» **Source document**
###
The company has dubbed its $100 million investment program “Project Titan”, and claims it will see its current 20 gigabits/s
capacity increase tenfold in the next three years, with the number of DNS queries it can process in a day rising from 400
billion to 4 trillion over the same period.
As importantly, the company says it will distribute its processing capacity to more sites around the world, known as Regional
Internet Resolution Sites (RIRS), as well as opening more data centers generally. This will improve performance as increasing
the number of sites that process the root DNS tables for domains such as .com improves throughput.
However, the deeper worry is less performance than alarm over security. The more of these centers exist, the easier it is
to isolate “anomalous traffic” found in distributed denial-of-service attacks (DDoS) at their local point of origin in criminal
hotspots such as Brazil and China, before they propagate to the wider Internet.
The company said it would invest in technologies to detect problem traffic, without being specific. It is likely to include
some means of spotting botnets, nowadays the biggest traffic headache and generator of most of the Internet’s spam. VeriSign
has highlighted its concerns on DDoS attacks in the past.
Project Titan’s announcement at the RSA show by VeriSign’s CEO Stratton Sclavos, and CSO Ken Silva made extensive reference
to the need to bolster security in the Internet’s core.
“Fortifying and strengthening our Internet infrastructure is very technical in nature, but its impact is not. Keeping the
infrastructure reliable and secure keeps our economy working, our communications seamless and our government operations reliable,”
said Silva. “We believe that the Project Titan initiative is an important part of keeping the Internet a trusted platform
and tool that we all rely upon.”
The company currently hosts two of the thirteen root servers, “A” and “J”, that act as fundamental directories for the top-level
domains used by Internet users, though one of these is the all-important .com domain. These were not among the servers attacked
in last week’s attempt to probe this key layer of servers.
###
» **Exercises**
- A) According to the Project Titan article, how much is the company investing in the program?
- B) Check each statement against the Project Titan article and answer yes or no, quoting the words that decide it: (i) The company expects its capacity to grow tenfold in the next three years. (ii) The company named the specific technologies it would use to detect problem traffic. (iii) The "A" and "J" root servers were among those attacked last week.
- C) Reproduce the part of the Project Titan article from "As importantly, the" to "as .com improves throughput.".

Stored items
###
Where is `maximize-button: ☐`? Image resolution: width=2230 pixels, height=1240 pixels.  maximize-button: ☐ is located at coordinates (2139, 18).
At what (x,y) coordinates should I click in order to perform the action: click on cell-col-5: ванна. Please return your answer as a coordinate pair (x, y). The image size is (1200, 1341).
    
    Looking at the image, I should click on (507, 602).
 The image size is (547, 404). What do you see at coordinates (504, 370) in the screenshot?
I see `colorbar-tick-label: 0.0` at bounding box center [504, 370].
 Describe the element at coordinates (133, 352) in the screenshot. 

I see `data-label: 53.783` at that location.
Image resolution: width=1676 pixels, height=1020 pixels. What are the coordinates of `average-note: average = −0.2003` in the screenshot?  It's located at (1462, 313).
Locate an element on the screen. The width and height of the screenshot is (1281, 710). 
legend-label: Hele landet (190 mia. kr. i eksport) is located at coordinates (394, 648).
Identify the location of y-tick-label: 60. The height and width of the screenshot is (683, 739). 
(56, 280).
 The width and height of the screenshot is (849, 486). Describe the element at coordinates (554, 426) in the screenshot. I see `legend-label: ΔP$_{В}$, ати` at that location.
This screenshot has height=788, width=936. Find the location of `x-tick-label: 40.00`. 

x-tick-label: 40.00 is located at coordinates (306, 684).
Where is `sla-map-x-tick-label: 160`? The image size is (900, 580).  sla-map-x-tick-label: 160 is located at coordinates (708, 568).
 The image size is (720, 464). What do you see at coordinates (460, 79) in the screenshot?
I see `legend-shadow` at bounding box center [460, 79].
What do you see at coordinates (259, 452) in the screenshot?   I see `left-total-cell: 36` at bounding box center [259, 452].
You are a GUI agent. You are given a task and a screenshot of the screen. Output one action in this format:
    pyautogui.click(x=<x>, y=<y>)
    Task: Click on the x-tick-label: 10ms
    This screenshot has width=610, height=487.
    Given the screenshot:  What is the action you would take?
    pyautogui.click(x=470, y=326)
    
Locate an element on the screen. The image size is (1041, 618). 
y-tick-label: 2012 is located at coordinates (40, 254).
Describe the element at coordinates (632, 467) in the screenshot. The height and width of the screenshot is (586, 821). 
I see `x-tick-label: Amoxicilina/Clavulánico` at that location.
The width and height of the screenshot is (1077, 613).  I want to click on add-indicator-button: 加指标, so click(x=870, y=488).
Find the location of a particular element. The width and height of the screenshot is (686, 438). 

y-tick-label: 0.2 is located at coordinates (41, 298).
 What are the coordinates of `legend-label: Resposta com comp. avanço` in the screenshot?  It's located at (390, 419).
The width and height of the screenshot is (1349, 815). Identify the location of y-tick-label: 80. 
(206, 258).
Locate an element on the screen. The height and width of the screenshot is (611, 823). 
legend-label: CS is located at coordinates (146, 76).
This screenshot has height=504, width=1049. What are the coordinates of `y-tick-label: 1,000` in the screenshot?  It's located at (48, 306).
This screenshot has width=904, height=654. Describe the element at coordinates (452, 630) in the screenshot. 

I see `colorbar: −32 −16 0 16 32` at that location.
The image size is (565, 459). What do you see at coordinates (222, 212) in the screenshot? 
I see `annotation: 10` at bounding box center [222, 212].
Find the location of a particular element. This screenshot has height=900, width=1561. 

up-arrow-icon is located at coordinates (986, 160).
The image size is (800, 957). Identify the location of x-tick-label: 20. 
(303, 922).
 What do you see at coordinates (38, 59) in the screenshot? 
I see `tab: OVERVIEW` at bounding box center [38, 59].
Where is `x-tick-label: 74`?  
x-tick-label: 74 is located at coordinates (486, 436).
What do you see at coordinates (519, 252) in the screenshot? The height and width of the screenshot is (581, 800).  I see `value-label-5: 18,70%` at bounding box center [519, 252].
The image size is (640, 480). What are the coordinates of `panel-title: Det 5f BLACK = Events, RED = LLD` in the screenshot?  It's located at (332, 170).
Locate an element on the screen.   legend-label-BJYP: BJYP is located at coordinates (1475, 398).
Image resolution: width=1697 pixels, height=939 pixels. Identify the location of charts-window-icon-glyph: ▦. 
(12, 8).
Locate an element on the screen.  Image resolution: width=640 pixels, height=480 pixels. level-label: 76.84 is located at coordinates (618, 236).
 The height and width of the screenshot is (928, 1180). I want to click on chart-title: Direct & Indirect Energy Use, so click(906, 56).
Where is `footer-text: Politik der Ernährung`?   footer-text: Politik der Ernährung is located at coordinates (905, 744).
###
» **Task answers**
- A) $100 million.

- B)
(i) Yes: "claims it will see its current 20 gigabits/s capacity increase tenfold in the next three years"
(ii) No: "The company said it would invest in technologies to detect problem traffic, without being specific."
(iii) No: "These were not among the servers attacked in last week’s attempt to probe this key layer of servers."

- C)
As importantly, the company says it will distribute its processing capacity to more sites around the world, known as Regional
Internet Resolution Sites (RIRS), as well as opening more data centers generally. This will improve performance as increasing
the number of sites that process the root DNS tables for domains such as .com improves throughput.